Claims that a defendant has violated the Video Privacy Protection Act (“VPPA”) rely on a 1988 law that prohibits, in part, a video service provider from publishing a “subscriber’s” video watching history. Most recently, it has been asserted against websites who use ad targeting cookies (such as the Meta Pixel or Google Analytics tags) on websites that include video content.
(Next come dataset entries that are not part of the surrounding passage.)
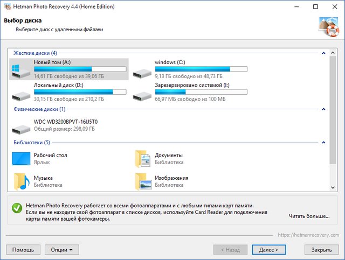345x260 pixels.
Task: Click the scroll down arrow of the disk list
Action: (333, 187)
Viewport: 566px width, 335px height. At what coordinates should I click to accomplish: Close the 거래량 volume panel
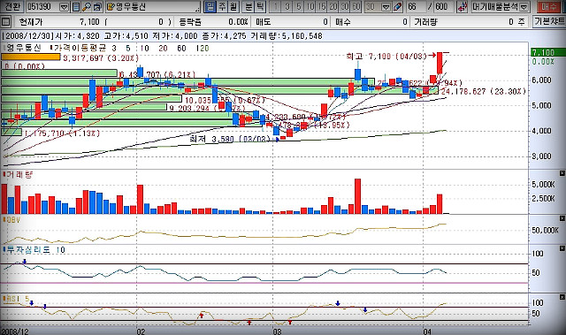tap(562, 173)
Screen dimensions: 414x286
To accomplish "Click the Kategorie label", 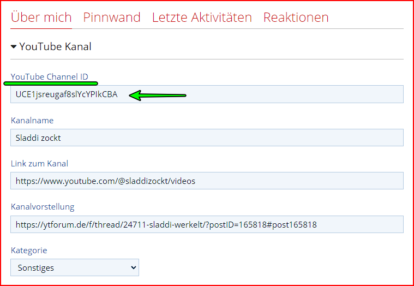I will 29,250.
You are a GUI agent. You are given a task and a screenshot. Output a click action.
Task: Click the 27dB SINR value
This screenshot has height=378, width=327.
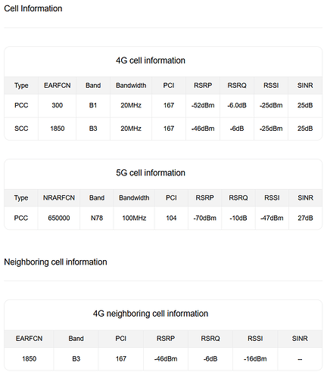tap(305, 218)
The VPPA reads: “A video tape service provider who knowingly discloses, to any person, personally identifiable information concerning any consumer of such provider shall be liable to the aggrieved person for the relief provided in subsection (d).” 18 U.S.C. § 2710(b)(1). VPPA decisions are also often resolved on a limited number of issues, including:

  • Is the defendant a “video tape service provider” as defined by the VPPA? The VPPA defines a provider as an entity engaged in the business of “rental, sale, or delivery of prerecorded video cassette tapes or similar audio visual materials.” Where the defendant directly rents or sells video content or access to such content, courts will typically find the defendant is a video tape service provider. Where the defendant only delivers the content, however, courts often struggle to determine whether the defendant is a provider under the VPPA.
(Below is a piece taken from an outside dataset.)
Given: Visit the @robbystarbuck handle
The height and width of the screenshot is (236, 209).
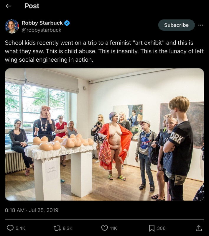Looking at the screenshot, I should point(42,30).
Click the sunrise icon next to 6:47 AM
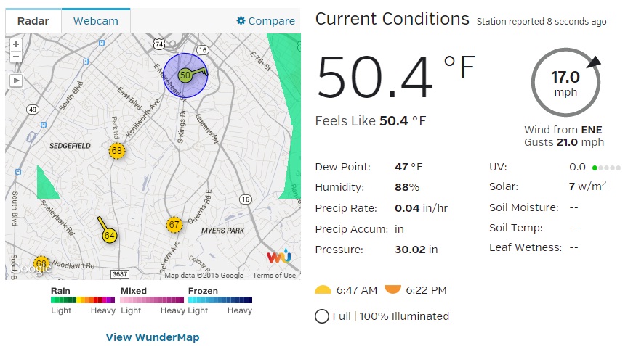 323,290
  • Is the plaintiff a “consumer” under the VPPA? The VPPA defines a “consumer” to mean “any renter, purchaser, or subscriber of goods or services from a video tape service provider.” Courts often require an established relationship between the plaintiff and defendant and consider whether the connection relates to the video materials. Many of the more-recent VPPA decisions are resolved on this basis.
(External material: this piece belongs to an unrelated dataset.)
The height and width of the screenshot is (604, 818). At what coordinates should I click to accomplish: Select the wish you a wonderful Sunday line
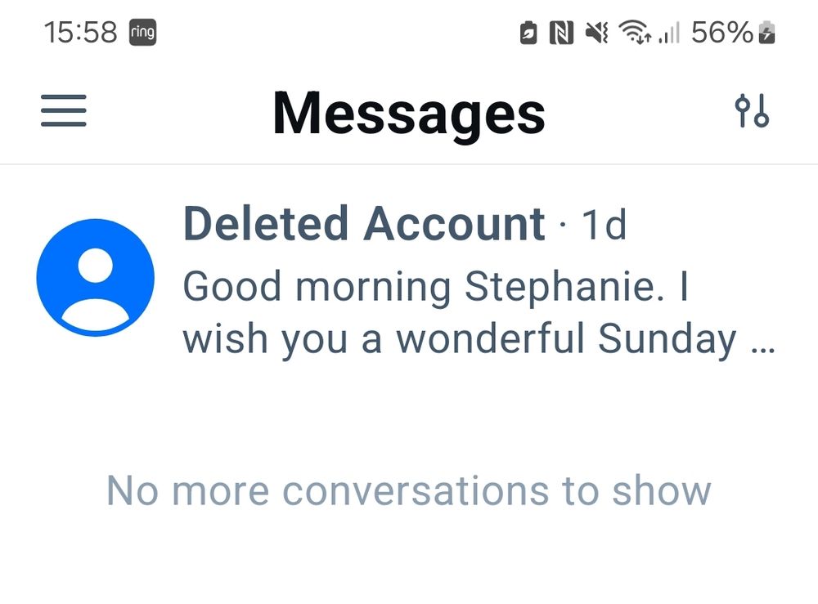point(460,339)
  • Is the “video content” at issue pre-recorded? Courts have held live-streaming content does not fall under the VPPA.
  • Did the defendant disclose “personally identifiable information” belonging to the plaintiff? Courts have held a Facebook ID is personally identifiable information when combined with a video URL, while a device ID, IP address, or a user’s browser settings may not be PII.

Finally, lawsuits alleging a defendant has violated prohibitions on voice recording (commonly Section 637.3 of the California Penal Code) typically involve the use of voice recognition software, which is often used as a security measure by companies that provide sensitive information such as banks or other financial institution.